New Tax Consolidation Regime - Time for Action

by Philip Diviny

Australia's new Tax Consolidation Regime is set to apply from 1 July 2002 following the release of the New Business Tax System (Consolidation) Bill 2002 on 7 February 2002. The regime which will enable all the members of a 100% owned corporate group to be treated as one taxpayer for income tax purposes, demands careful attention by all eligible taxpayers prior to the 1 July start date. The introduction of consolidations should reduce compliance costs for taxpayers in the longer term but will require substantial resources in the short term as taxpayers decide whether to opt in to the voluntary regime.

Key Features

The key features of the draft bill are as follows:

  • Companies may consolidate from 1 July 2002 onwards;
  • Once an election to consolidate has been made the election is irrevocable; and
  • If the decision to consolidate is made, all eligible entities must consolidate. This includes all 100% owned subsidiary companies as well as wholly owned trusts and partnerships.

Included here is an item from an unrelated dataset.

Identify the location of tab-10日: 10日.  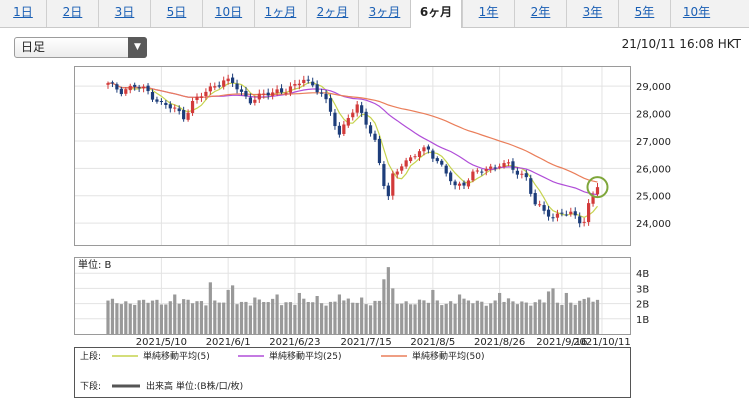
(228, 14).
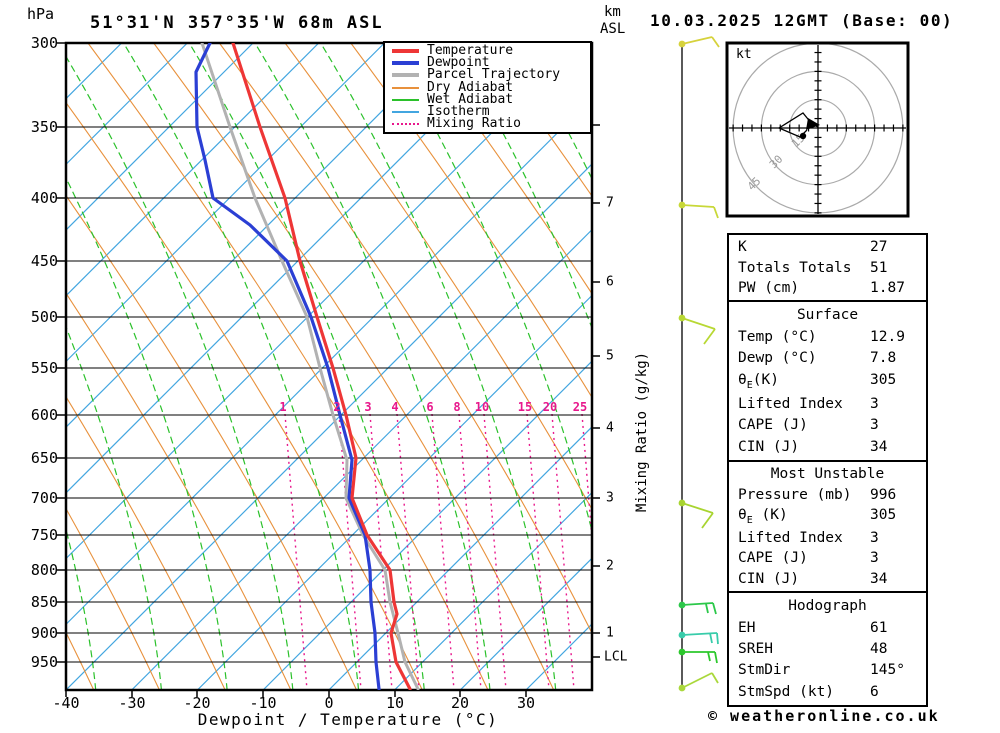 The image size is (1000, 733). Describe the element at coordinates (460, 703) in the screenshot. I see `temperature-tick-label: 20` at that location.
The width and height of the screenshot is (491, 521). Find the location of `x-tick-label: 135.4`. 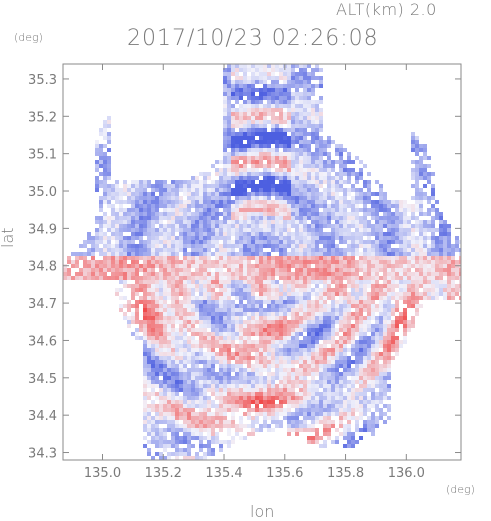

The main benefits of consolidation are:

  • The consolidation group will be required to lodge only one income tax return per year rather than one for each entity in the group;
  • All transaction between group members will be ignored for tax purposes;
  • It may be possible to "step up" the value of assets within the consolidated group; and
  • All franking credits will be transferred to the head entity of the consolidated group, eliminating the problem of trapped franking credits where an entity's retained earnings are less than its franking credit balance.


A number of changes are to be introduced that may disadvantage taxpayers. These include:

  • The ability to rollover assets between group companies CGT free will be removed;
  • Income and capital losses will be unable to be transferred between group companies in an unconsolidated group;
  • The inter-corporate dividend rebate will be abolished; and
  • The ability to recoup pre-consolidated tax losses will be severely impacted by the introduction of a "loss factor", effectively limiting the amount of a group's taxable income that can be absorbed by losses in any one income year. Market valuations of group members will be required to determine the loss factor.

Required Action

Corporates need to undertake the following actions to best position themselves to take advantage of the consolidation measures:

  • Determine the membership of your group. Is there action that needs to be taken to bring partly owned entities within the group or, conversely, to introduce outside equity into certain subsidiaries to exclude them from the group?
  • Determine your reliance on the tax measures to be abolished such as CGT rollover, dividend rebate and loss transfer to see if there is an imperative for your group to consolidate;
  • For groups with losses, understand the "loss factor" methodology to see how it will impact on your ability to recoup losses in the future;
  • Understand if there is a possibility for your group to achieve a "step up" in asset values by entering consolidation; and
  • Assemble a project team to manage the transition to consolidations. This team should consist of at least legal, finance and systems personnel.